▶ _Exercise goal_
Output, word for word, each line from the one with "Share the article on Twitter" through the end of the listing below, excluding every picture.
========
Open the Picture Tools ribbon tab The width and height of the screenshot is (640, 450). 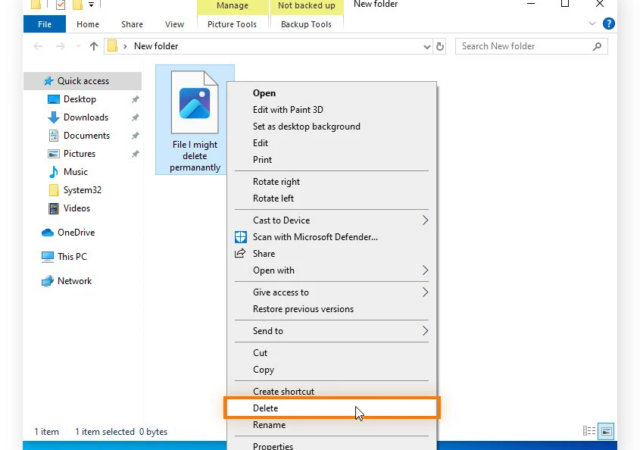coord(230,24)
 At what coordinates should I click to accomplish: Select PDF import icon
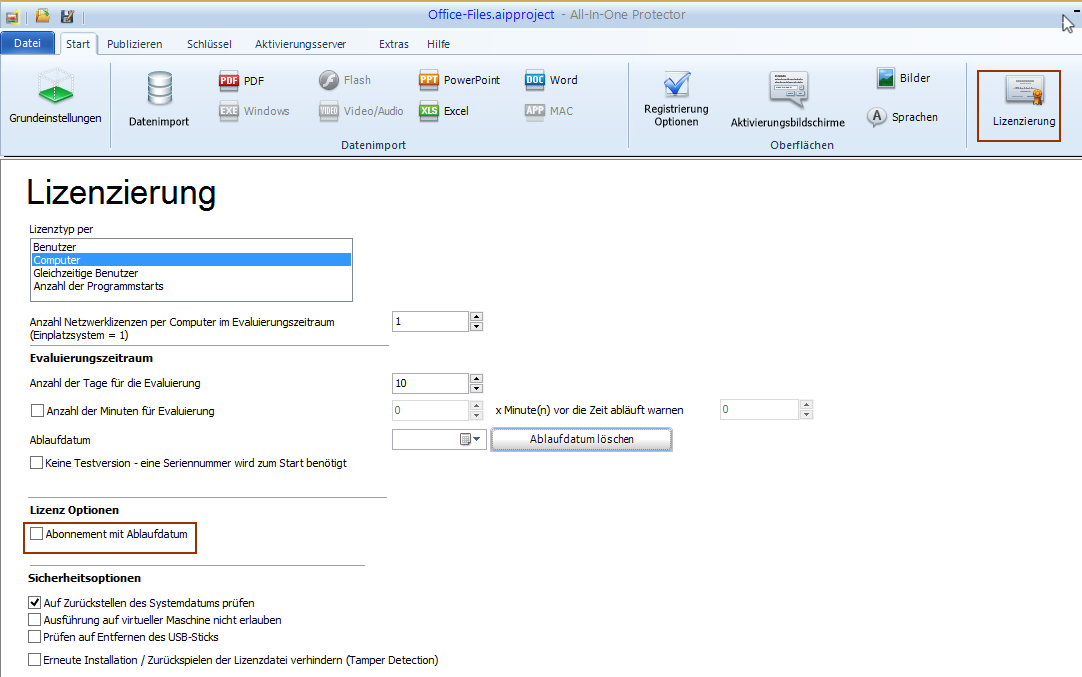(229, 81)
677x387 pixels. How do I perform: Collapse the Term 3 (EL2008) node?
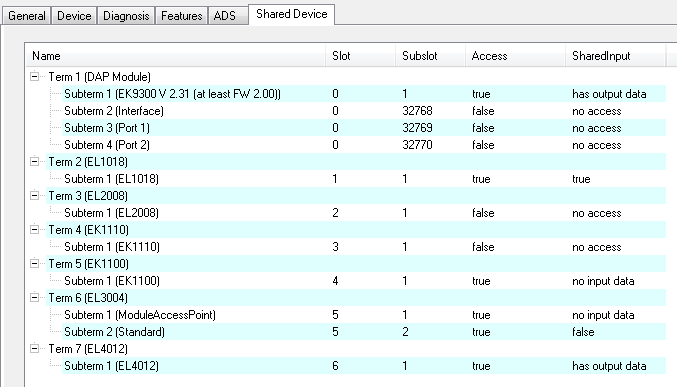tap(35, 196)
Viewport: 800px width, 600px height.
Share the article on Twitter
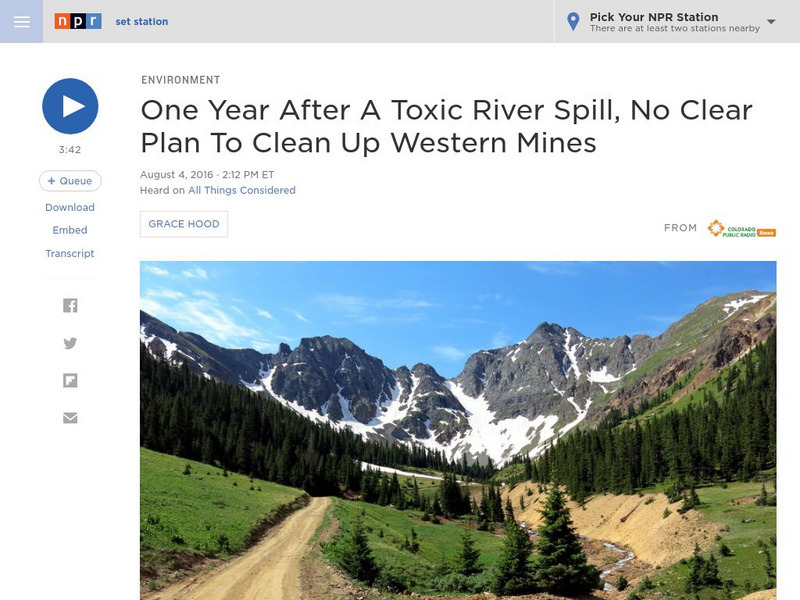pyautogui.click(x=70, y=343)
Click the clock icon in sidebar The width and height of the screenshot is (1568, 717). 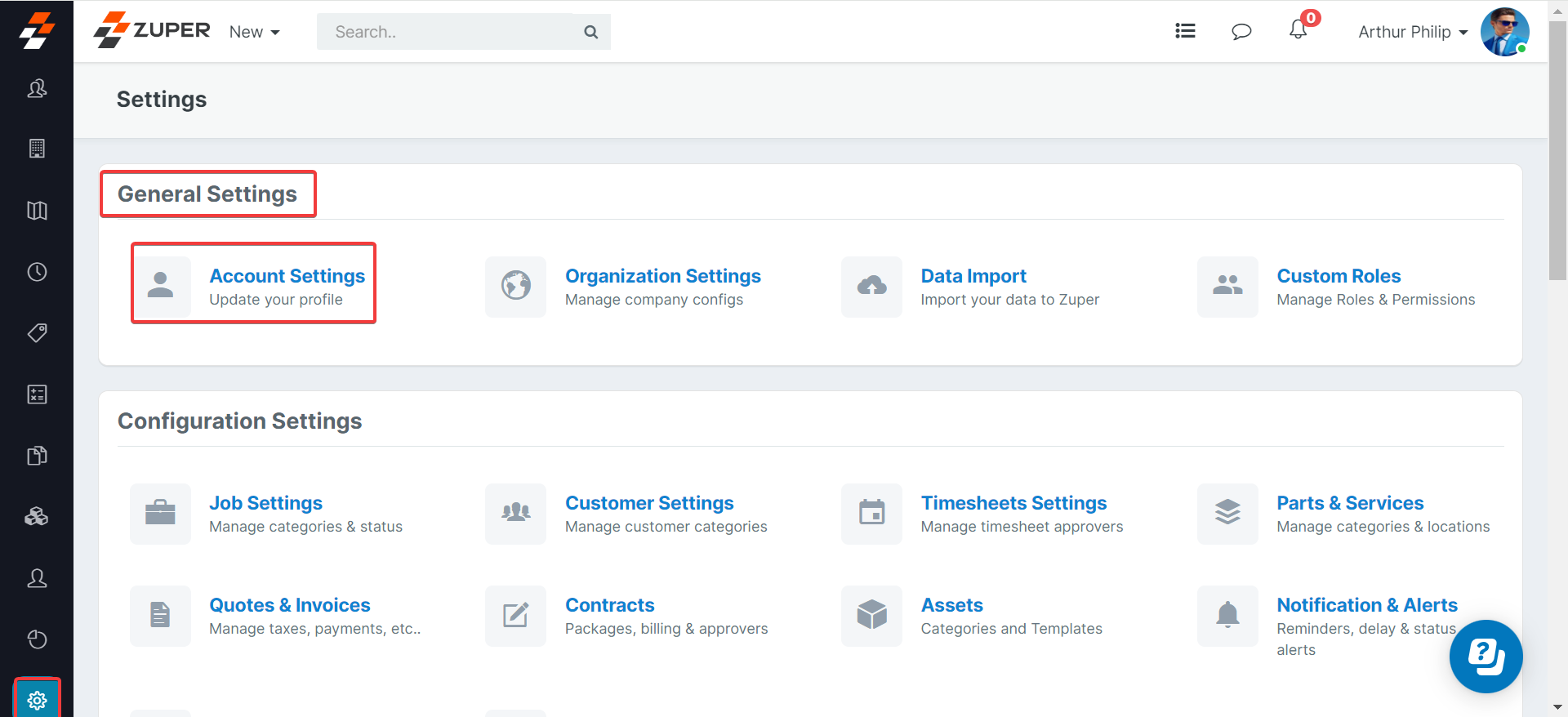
========
▶ _Output of the task_
Share the article on Twitter
pyautogui.click(x=70, y=343)
Click the clock icon in sidebar The width and height of the screenshot is (1568, 717). 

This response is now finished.